**USING THE INFORMATION**:
(1) In the text on membrane scaffolds, which journal published the 2009 paper on synthetic protein scaffolds?
(2) List the headings of the reasons that the text on membrane scaffolds gives for choosing membrane as the primary scaffold.

++++ TEXT UNDER STUDY

Why do we choose membrane as our primary scaffold to assemble enzymes?

1. Natural Scaffold: Different from previous synthesized scaffold, membrane scaffold is an innate one. Besides, there is no limitation on scaffold amount.
Fig.3: Natural Scaffold
2. Two-Dimensional Plane: Membrane Scaffold changes restricted the reaction space to a two-dimensional plane, which has been proved to accelerate reaction more sharply than one-dimensional and discrete scaffold.
Fig.4: Two-Dimensional Plane
3. Priority to Exportation: Concentration of final products could be effectively increased near the membrane with Membrane Scaffold, which in turn, facilitates the transmembrane transportation. So final products would be more readily to be exported to extracellular media.
Fig.5: Priority to Exportation
4. Ability to Sense Signals Membrane Scaffold provides a platform to directly receive environmental and internal signal. Thus reactions could be dynamically controlled through those signals.
Fig.6: Ability to sense signals


1.Delebecque, C. J., A. B. Lindner, et al. (2011). "Organization of intracellular reactions with rationally designed RNA assemblies." Science 333(6041): 470.

2.Dueber, J. E., G. C. Wu, et al. (2009). "Synthetic protein scaffolds provide modular control over metabolic flux." Nature biotechnology 27(8): 753-759.

3.Conrado, R. J., G. C. Wu, et al. (2012). "DNA-guided assembly of biosynthetic pathways promotes improved catalytic efficiency." Nucleic acids research 40(4): 1879-1889.

++++++++
++++ RECORDS PROVIDED

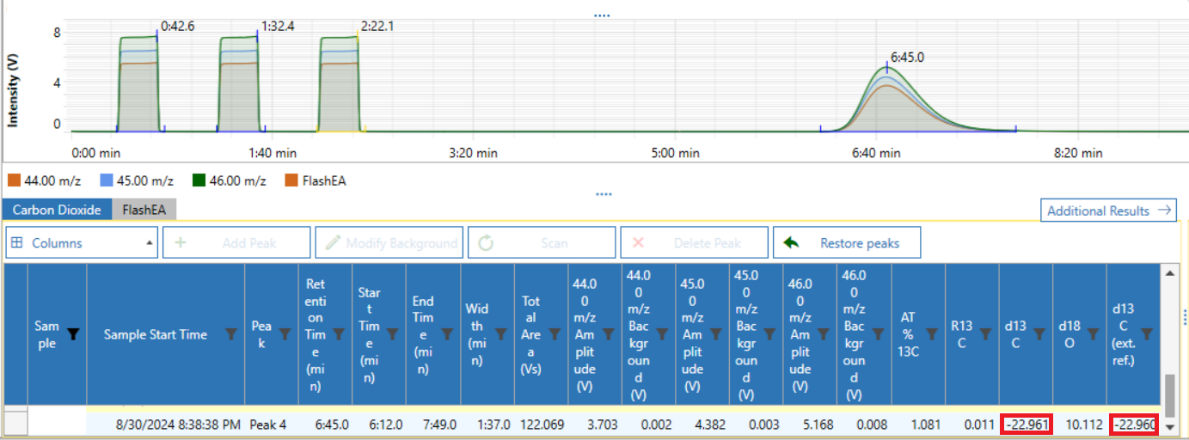Open Additional Results

pos(1109,211)
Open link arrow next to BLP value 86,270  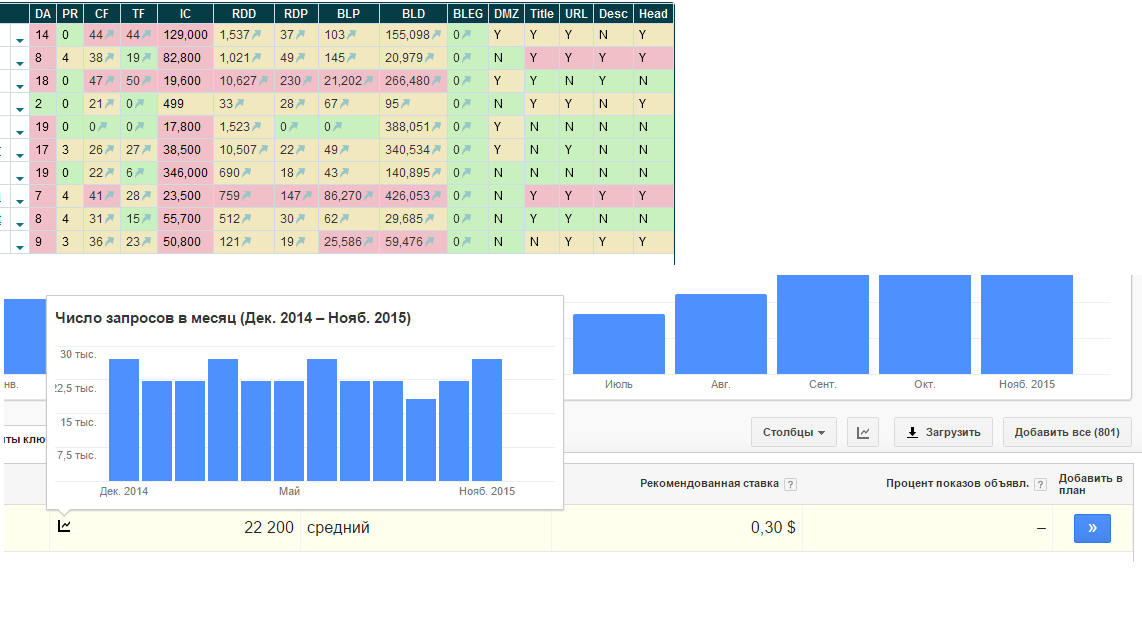click(369, 197)
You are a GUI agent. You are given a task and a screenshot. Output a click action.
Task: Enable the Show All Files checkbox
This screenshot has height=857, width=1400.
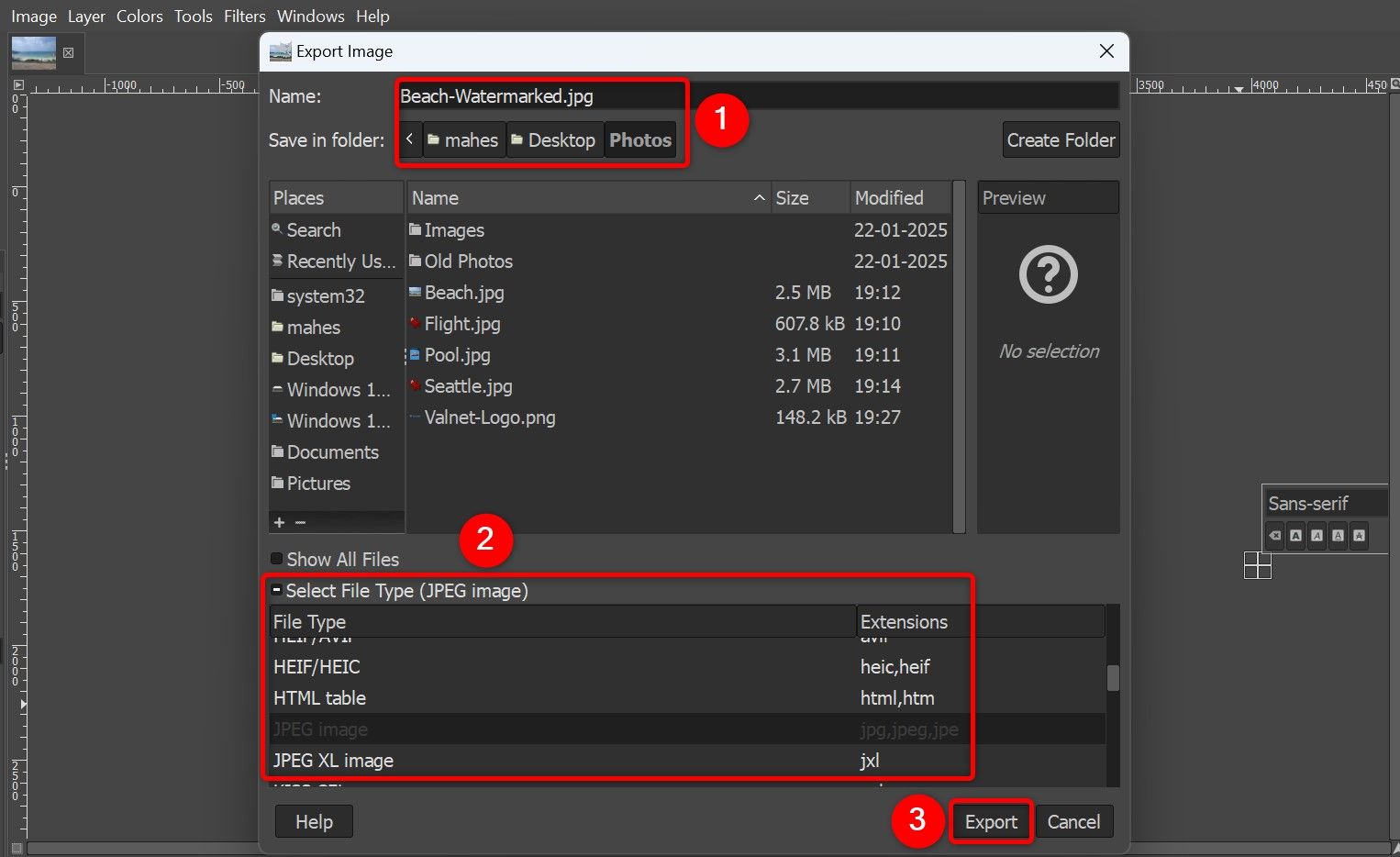coord(276,558)
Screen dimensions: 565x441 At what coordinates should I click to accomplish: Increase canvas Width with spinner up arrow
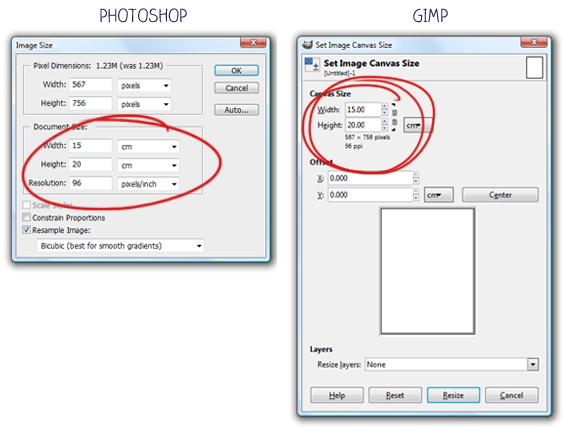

++++++++

**LIST OF ANSWERS**:
(1) Nature biotechnology

(2) Natural Scaffold; Two-Dimensional Plane; Priority to Exportation; Ability to Sense Signals